The aims of the present study were to extract the infected area in watermelon seedlings infected with BFB using near-infrared HSI, to compare the spectral reflectance of watermelon leaves taking into consideration the inoculation concentration and time following inoculation of BFB, and to evaluate the infection accuracies using PLS-DA.
Materials and Methods
Plant Materials
A total of 100 watermelon (Citrullus lanatus cv. Sambogkkul, Farm Hannong Co., Korea) seedlings with two true leaves were used as experimental plant materials in this study. Plants were grown in a walk-in chamber with a photoperiod of 16/8 h (day/night), air temperature of 26/20°C (day/night), relative humidity of 65%, and photosynthetic photon flux of 200 µmol·m-2·s-1. Three concentrations (1 × 102, 104, 106 cfu/mL) of Acidovorax avenae subsp. citrulli were inoculated on the first true leaves of 25 watermelon seedlings using a syringe, while 25 non-inoculated seedlings were used as a control.
Data Acquisition and Preprocessing of Hyperspectral Image
The hyperspectral imaging (HSI) system was designed to acquire the sample spectra in the near-infrared range (NIR, 900 - 1,700 nm). The system consisted of a NIR hyperspectral camera (SPECIM FX17, Spectra Imaging Ltd., Finland), two 150 W halogen lamps (93638EKE, Osram, Germany), and a 640 × 440 mm2 sample plate (Fig. 1). The hyperspectral camera combined with an indium gallium arsenide detector acquired HSI by scanning line by line, yielding the three- dimensional hypercube data with dimensions of 640 (pixels) × 972 (lines) × 224 (bands). The camera was mounted at 50 cm above a sample plate. The illumination sources were placed in two opposite frames positioned at an angle of 60° towards the sample plate. The speed of the sample plate was adjusted by a motorized actuator (EZSM4E065K, Oriental Motor Ltd., Japan) at a speed of 0.1 m·s-1. The exposure time and frame rate were optimized at 10 ms and 40 fps, respectively.
A total of 500 images (25 samples × 4 treatments × 5 days) were captured for 100 samples placed on the sample plate at 1 - 5 days after inoculation (DAI). Measurements were performed in a dark room controlled at an air temperature of 22°C to prevent the influence of external illumination. The HSI data obtained during the measurements were recorded using data acquisition software (Specim Lumo, Spectral Imaging Ltd., Finland). Before capturing the HSI data, digital images of the samples were acquired by a digital camera (D90, Nikon, Japan). The original images obtained with the HSI system were subject to brightness correction using the following equation:
$$I_R=\frac{I_r-I_d}{I_w-I_d}$$ | (1) |
where IR is the relative reflectance of the hyperspectral image, Ir is the raw image data, Iw is the white reference image data, and Id is the dark-current image data.

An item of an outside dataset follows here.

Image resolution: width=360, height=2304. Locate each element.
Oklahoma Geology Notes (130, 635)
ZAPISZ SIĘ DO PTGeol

The dark current image was obtained by a complete covering of the camera lens with an opaque cap, and a white reflection image was obtained using a white reference plate (SRT-99-100, Labsphere, USA) with 99% reflectivity. A Savitzky-Golay filter with a 5-point moving average and a second-order polynomial was used for smoothing of brightness-corrected images in the present study. To remove background from the HSI, an 1,100 nm image presenting the highest intensity in the hyperspectral image was used with a 0.3 threshold value.
Extraction of Region of Interests (ROI)
The ROI including the diseased area of each sample was extracted from the preprocessed HSI data. Fig. 2 illustrates the procedure for pre-processing, extraction of ROIs, and analyzing HSI data. Two methods, band ratio and principal component analysis (PCA), were applied to extract the ROI. Band ratio images can effectively enhance the contrast between bands and produce an image of relative band intensity (Huang et al., 2016). In the present work, two bands were taken for enhancing the contrast of the preprocessed HSI and thus producing more uniform responses across the leaves surface. Ratio image is defined using the following equation:
$$Q_{a/b}=\frac{R_a}{R_b}$$ | (2) |
where Qa/b represents a quotient of spectral reflectance, and Ra and Rb\ are reflectance intensities at a nm and b nm, respectively. Selection of the most significant wavelengths for the extraction of the diseased area was based on t values from a t-test between the two groups (i.e., healthy and infected areas) since our focus was to find an optimal band ratio for classifying those two groups.
PCA was also used to extract the ROI and to discriminate between non-infected and infected leaves. Loadings of the wavelengths in each principal component (PC) indicated the contributions of the wavelengths. The wavelengths with higher absolute loading value had greater contributions. The peaks and valleys of each loading plot were selected as optimal wavelengths (Rodriguez-Pulido et al., 2013). The first few PCs could explain most of the variance, and loadings of these PCs were used to calculate the PC image at each wavelength as shown in the following equation:
$$PC_{img}=\sum_{i=1}^n\omega_iH_i$$ | (3) |
where PCimg is the PC image, ωi is the weighting coefficient, and Hi is the image at the i th wavelength of a total of n spectral images.
Weighted values were calculated based on a covariance matrix of the images. An image of 20 × 20 pixels, which included a spot on the leaves inoculated with concentrations of either 1 × 104 cfu/mL or 1 × 106 cfu/mL, was extracted from each PC image.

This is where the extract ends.